You are eligible for Medicare in Illinois if you are ages 65 and older and a U.S. citizen or a permanent legal resident who has lived in the U.S. for more than five years. Younger Americans under 65 and/or living with disabilities and receiving Social Security can be eligible. Additionally, those living with End Stage Renal Disease (permanent kidney failure requiring dialysis or transplant) are also eligible before 65.
Note: If you have Lou Gehrig’s disease (ALS), you can qualify to receive Medicare.
How Do I Apply For Medicare In Illinois?
Suppose you live in Illinois and are already receiving Social Security or Railroad Retirement Board (RRB) benefits. In that case, you are typically automatically enrolled in Medicare Part A and Part B. If this is the case, you will receive instructions during the Initial Enrollment Period from the Social Security Administration. However, if you are not receiving Social Security, you can find enrollment dates for Medicare below.

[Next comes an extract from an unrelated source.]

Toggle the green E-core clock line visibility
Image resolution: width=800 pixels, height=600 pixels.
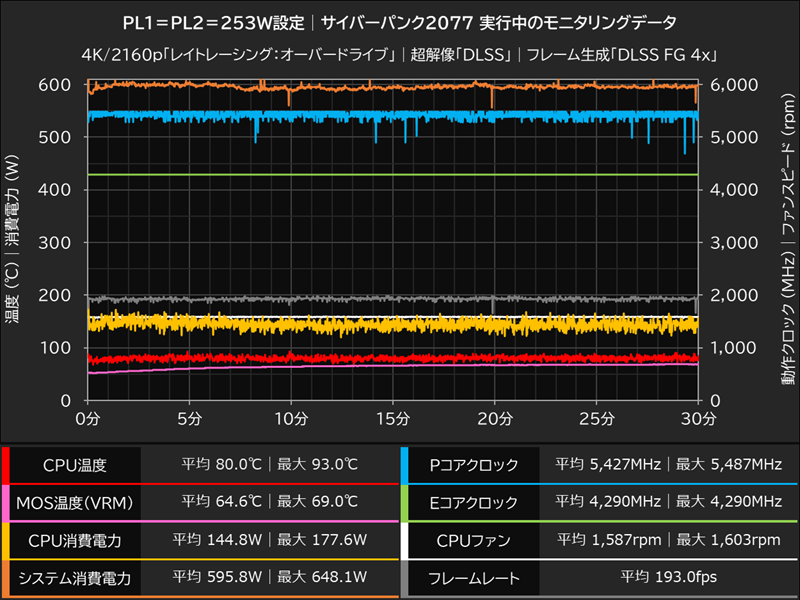tap(400, 174)
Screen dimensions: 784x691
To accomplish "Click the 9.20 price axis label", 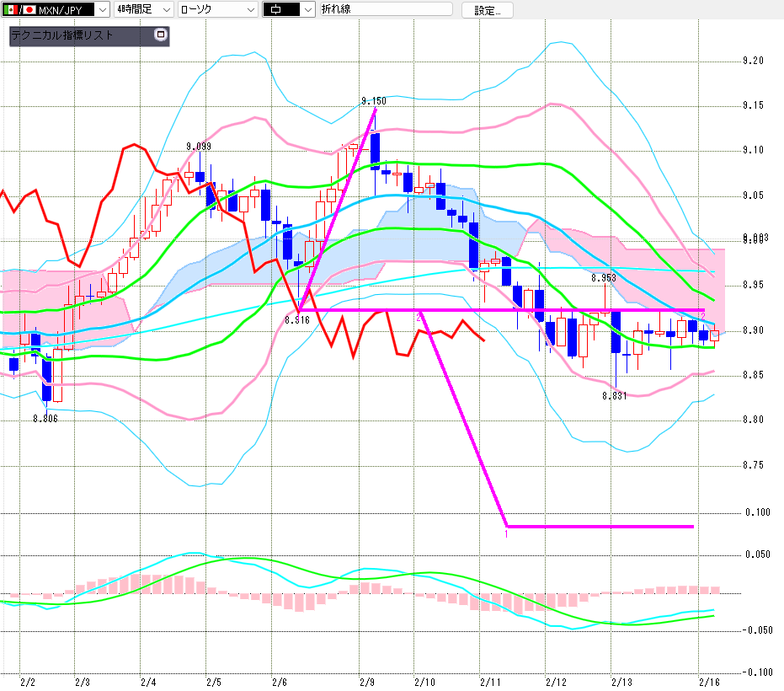I will pos(753,61).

Enrolling in Medicare in IL
If you are eligible for Medicare in Illinois, you can enroll in several different Medicare plans, depending on your personal needs. You can enroll during the Initial Enrollment Period or the General Enrollment Period.
Initial Enrollment Period
- The Initial Enrollment Period (IEP) occurs from three months before the month you turn 65, the month you turn 65, and the three months after your birth month. Your IEP is a seven-month window. However, if you miss this window, you can enroll during the General Enrollment Period from January 1 through March 31 each year.

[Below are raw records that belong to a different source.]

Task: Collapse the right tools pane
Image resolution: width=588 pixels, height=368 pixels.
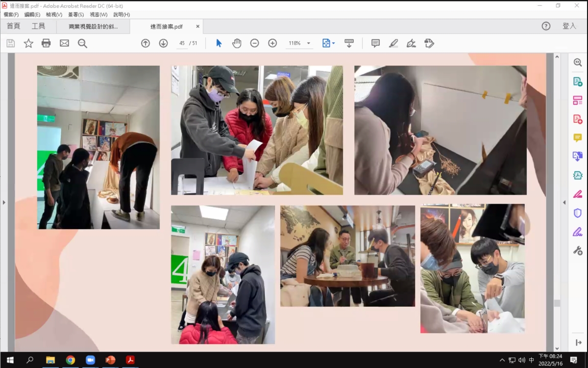Action: pyautogui.click(x=564, y=202)
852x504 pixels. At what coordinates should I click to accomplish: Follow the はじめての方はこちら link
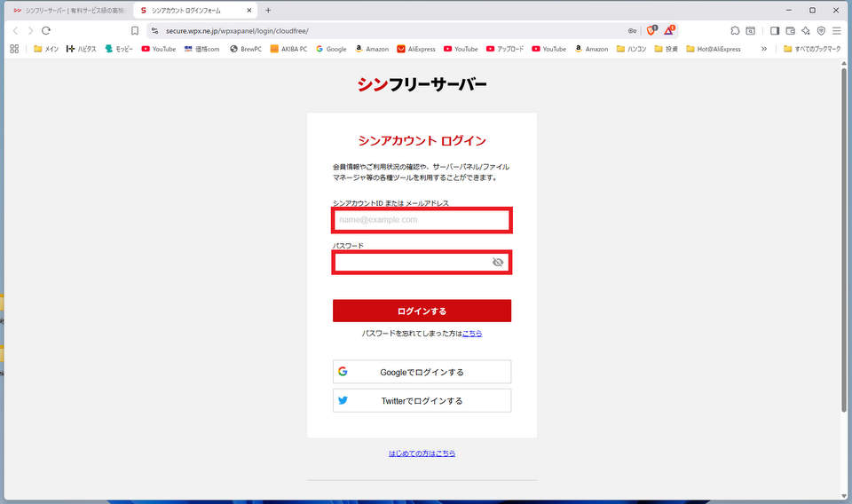[422, 453]
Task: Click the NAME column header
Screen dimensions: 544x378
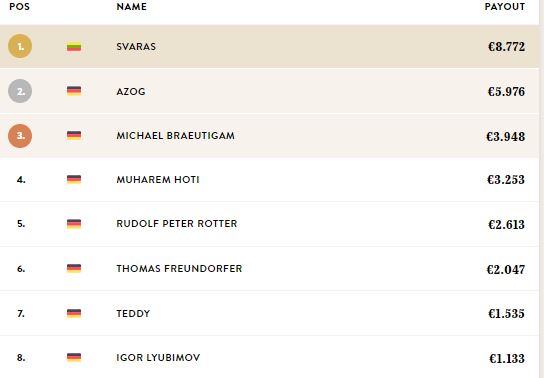Action: (x=131, y=7)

If you are enrolled in Medicare in IL, make a note of the important dates below.
Medicare Part C & D Annual Enrollment Period
- You can enroll in a Medicare Advantage or Part D plan during the Annual Enrollment Period from Oct. 15 to Dec. 7.

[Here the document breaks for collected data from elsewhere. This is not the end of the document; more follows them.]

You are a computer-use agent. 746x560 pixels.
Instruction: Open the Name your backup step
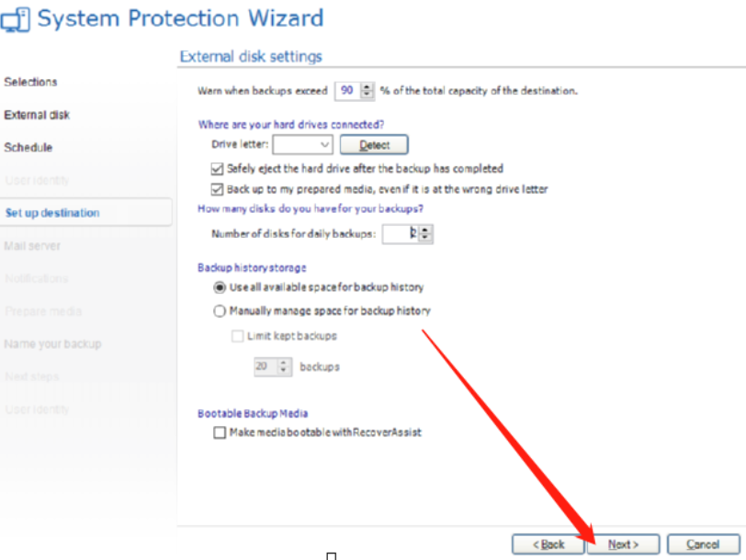click(x=52, y=344)
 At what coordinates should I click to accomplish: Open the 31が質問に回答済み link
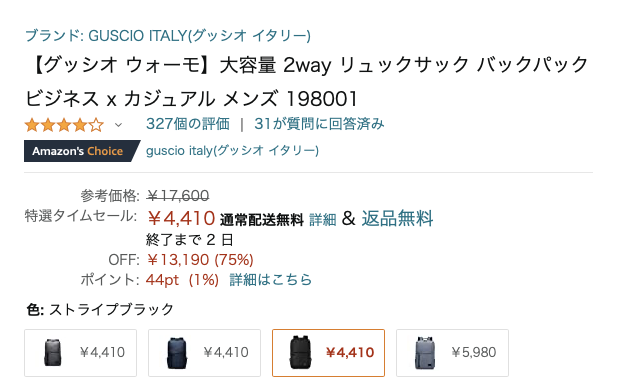coord(319,124)
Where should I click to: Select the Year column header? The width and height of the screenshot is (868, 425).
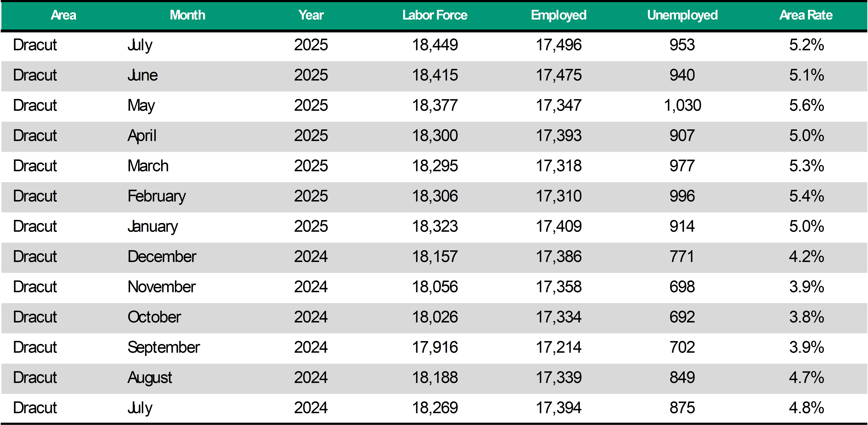(311, 15)
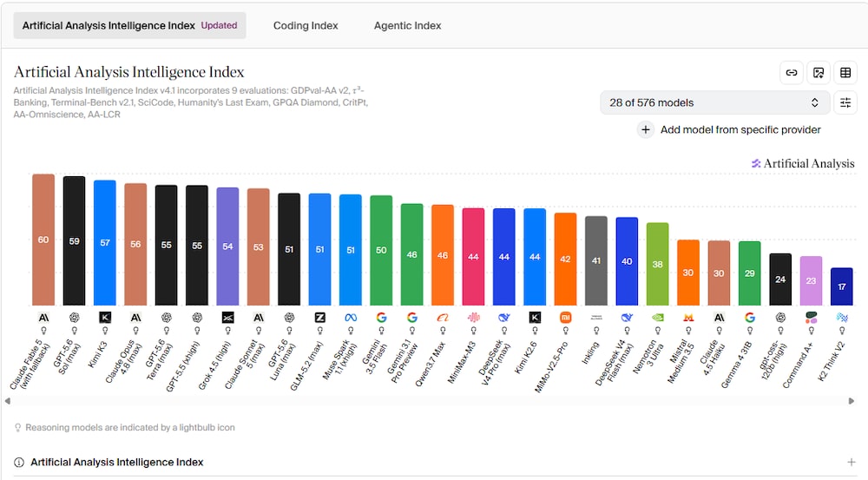Viewport: 868px width, 480px height.
Task: Copy chart link with the link icon
Action: click(792, 73)
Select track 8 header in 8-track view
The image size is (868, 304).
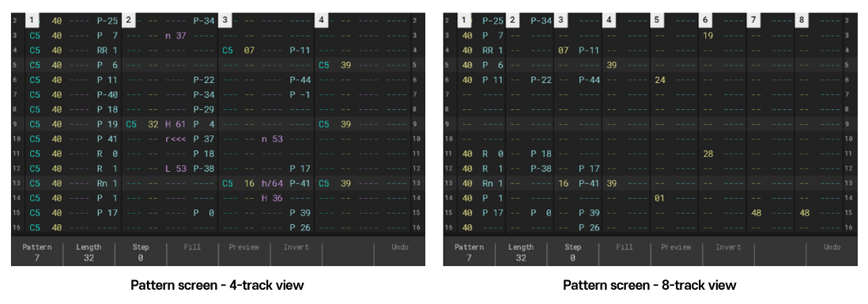click(802, 21)
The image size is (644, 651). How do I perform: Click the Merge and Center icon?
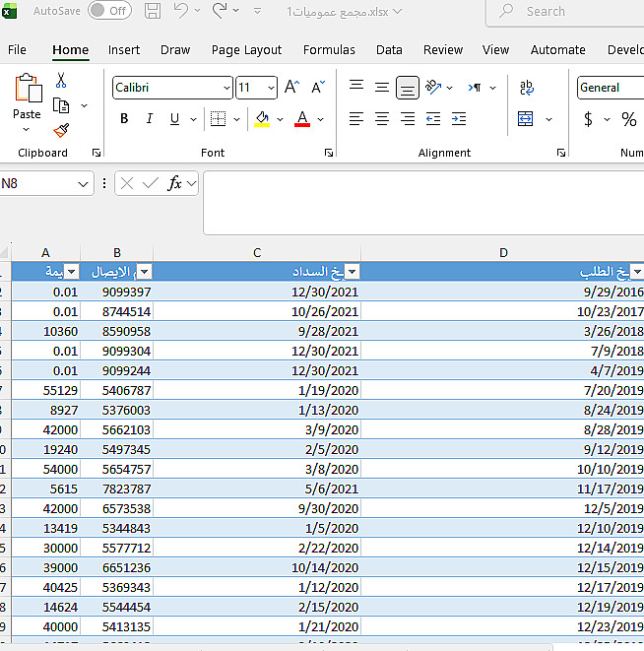[526, 119]
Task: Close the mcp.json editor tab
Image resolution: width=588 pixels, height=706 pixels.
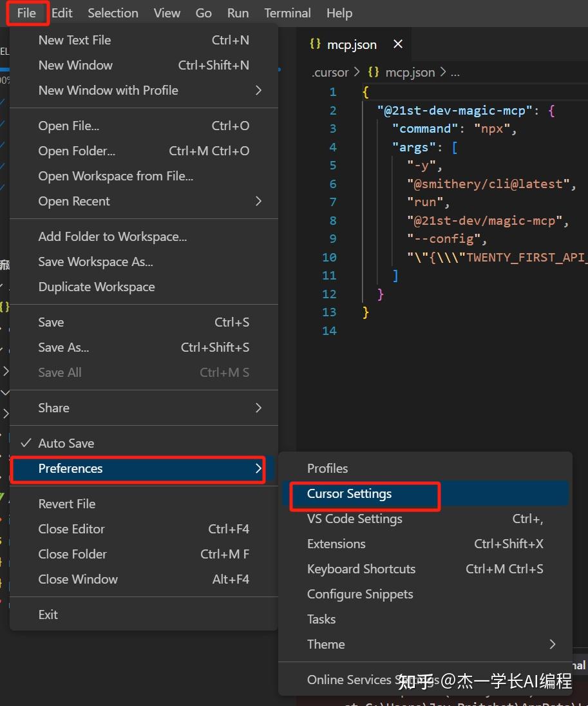Action: (x=398, y=44)
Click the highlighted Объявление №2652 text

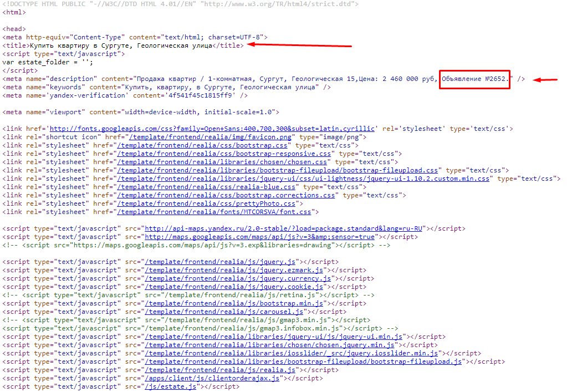(x=474, y=79)
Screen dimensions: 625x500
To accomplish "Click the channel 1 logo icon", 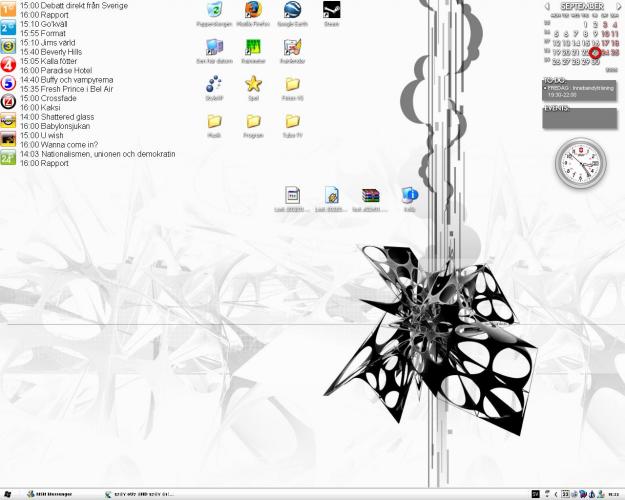I will click(x=8, y=9).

Medicare General Enrollment Period
- You can enroll in Medicare if you miss the Initial Enrollment Period by signing up during the Medicare General Enrollment Period. Medicare’s General Enrollment Period, no matter which state you live in, takes place from January 1 to March 31. If you enroll during this period, your coverage will start on July 1.
Medicare Advantage Open Enrollment Period
- The Medicare Advantage Open Enrollment Period runs from January 1 to March 31 every year. You have the option to switch to another Medicare Advantage plan with or without drug coverage. Also, you have the option to switch back to Original Medicare and enroll in a drug plan (Part D) if you choose.
Are you eligible for cost-saving Medicare subsidies?
If you are eligible for Medicare and living in Illinois, you have several options for coverage. Below are the options that are available to you.
Original Medicare (Part A and Part B)
Below is a summary of what is covered by Original Medicare’s Part A and Part B.
- Part A: Medicare Part A, also known as Hospital Insurance, is often provided at no cost for participants with enough earned credits based on their work history or a spouse who is at least 62 years of age. You are not required to pay a monthly premium for Medicare Part A if you or your spouse has worked 10 years while paying Medicare taxes.
- Part B: Medicare Part B covers medical services and has a monthly premium. In some cases you can delay Part B enrollment, but anyone that neglects enrollment during an eligible enrollment period will be required to pay late penalties if they choose to enroll later.
Medicare Advantage (Part C)
- Part C: Medicare Advantage (Part C) replaces Original Medicare (Part A & B), but offers the same Part A and B benefits or coverage as Original Medicare. Along with receiving Part A and B benefits, Medicare Part C often bundles additional services like dental, hearing, vision and prescription drug coverage.
Additional coverage for Medicare
Besides Original Medicare and Medicare Advantage, there are additional coverage options that fall under Medicare. These options include Medicare Part D and Medigap.
Medicare Part D (Prescription Drug Plan)
Medicare Part D, also known as Prescription Drug Insurance, is not required for plan participants enrolled in any of the state programs (such as CIP, TRIP, LGHP or State). This coverage does have a monthly premium. Assistance programs like Extra Help may cover some or all of your Part D premium.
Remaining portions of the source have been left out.